Item

Abstract

Grain boundary networks of quartz, plagioclase and olivine crystal aggregates in metamorphic rocks have been investigated from the nanometer to the millimeter scale by polarized-light microscopy, SEM, and TEM. The studied materials show different grain sizes and experienced different retrograde P-T histories. The aggregates of quartz and plagioclase are traversed by networks of ∼90% continuously open boundaries with μm-sized cavities along the boundaries or at triple junctions. The boundaries are up to ∼500 nm wide open with typically parallel opposing grain faces. Olivine boundaries are filled with serpentine that does not replace olivine but fills the initially open space homogeneously and mostly with random orientation.
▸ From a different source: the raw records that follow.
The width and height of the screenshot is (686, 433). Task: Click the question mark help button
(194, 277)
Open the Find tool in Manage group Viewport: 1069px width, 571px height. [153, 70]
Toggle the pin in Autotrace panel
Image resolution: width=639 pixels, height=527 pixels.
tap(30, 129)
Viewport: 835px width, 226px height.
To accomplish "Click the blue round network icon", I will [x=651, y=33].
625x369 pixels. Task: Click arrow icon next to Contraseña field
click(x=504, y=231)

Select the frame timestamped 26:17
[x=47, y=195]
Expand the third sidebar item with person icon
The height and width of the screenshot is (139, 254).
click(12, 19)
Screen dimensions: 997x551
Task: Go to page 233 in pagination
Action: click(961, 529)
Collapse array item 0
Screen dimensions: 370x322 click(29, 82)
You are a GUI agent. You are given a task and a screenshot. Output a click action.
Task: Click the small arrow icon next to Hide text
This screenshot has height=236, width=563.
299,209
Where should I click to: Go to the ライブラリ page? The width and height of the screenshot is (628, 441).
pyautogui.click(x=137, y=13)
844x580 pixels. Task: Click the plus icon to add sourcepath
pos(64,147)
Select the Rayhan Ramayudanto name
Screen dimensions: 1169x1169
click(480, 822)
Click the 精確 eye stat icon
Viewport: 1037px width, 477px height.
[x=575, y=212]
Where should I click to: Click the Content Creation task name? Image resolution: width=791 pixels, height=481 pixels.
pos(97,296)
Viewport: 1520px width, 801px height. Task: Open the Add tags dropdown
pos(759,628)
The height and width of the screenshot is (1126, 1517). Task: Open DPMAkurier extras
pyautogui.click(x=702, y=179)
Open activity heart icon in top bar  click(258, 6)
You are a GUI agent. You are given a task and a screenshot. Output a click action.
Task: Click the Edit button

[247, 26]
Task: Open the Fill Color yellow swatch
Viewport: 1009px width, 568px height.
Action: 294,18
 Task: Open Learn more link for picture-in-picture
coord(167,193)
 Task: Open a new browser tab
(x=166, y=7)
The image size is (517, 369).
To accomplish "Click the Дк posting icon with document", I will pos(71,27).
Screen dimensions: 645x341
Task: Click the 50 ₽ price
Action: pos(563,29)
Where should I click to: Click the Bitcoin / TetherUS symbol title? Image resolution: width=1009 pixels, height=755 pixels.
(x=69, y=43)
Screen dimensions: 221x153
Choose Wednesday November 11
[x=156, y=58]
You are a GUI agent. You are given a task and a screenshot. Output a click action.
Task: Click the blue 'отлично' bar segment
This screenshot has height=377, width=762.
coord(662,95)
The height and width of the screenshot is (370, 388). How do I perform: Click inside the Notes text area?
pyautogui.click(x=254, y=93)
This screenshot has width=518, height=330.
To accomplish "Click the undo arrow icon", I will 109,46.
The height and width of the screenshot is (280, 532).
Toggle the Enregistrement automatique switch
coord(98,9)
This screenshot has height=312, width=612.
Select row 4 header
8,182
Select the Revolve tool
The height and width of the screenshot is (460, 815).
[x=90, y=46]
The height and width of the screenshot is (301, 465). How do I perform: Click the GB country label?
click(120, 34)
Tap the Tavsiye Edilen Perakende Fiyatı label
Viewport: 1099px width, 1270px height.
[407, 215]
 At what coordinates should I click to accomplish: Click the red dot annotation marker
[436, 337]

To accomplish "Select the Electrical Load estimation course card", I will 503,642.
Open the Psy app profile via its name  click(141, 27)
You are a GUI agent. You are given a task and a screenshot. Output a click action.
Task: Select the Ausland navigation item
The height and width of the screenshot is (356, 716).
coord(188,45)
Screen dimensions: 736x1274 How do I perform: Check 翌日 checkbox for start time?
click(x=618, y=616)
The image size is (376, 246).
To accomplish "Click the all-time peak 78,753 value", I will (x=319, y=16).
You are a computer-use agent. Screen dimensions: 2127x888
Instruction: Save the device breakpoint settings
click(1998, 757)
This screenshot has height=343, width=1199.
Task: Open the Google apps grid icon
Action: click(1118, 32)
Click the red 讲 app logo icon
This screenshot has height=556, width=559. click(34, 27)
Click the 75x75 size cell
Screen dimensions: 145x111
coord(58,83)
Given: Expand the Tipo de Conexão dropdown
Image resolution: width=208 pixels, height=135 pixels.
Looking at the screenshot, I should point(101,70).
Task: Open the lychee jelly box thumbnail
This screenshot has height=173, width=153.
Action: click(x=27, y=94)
For quartz there is no correlation between the crystallographic orientation of grain boundaries and their widths. Amongst all samples analyzed, a weak positive correlation exists between grain size and width of open grain boundaries. The application of measured volume changes and elasticity data from the literature to the cooling-decompression paths of the analyzed materials suggests that fracturing with subsequent widening of the grain boundaries starts at temperatures recognizably below the transition from crystal-plastic to brittle behavior of quartz, plagioclase and olivine but not only under surface conditions. The high amount of open boundaries causes an extensive permeability.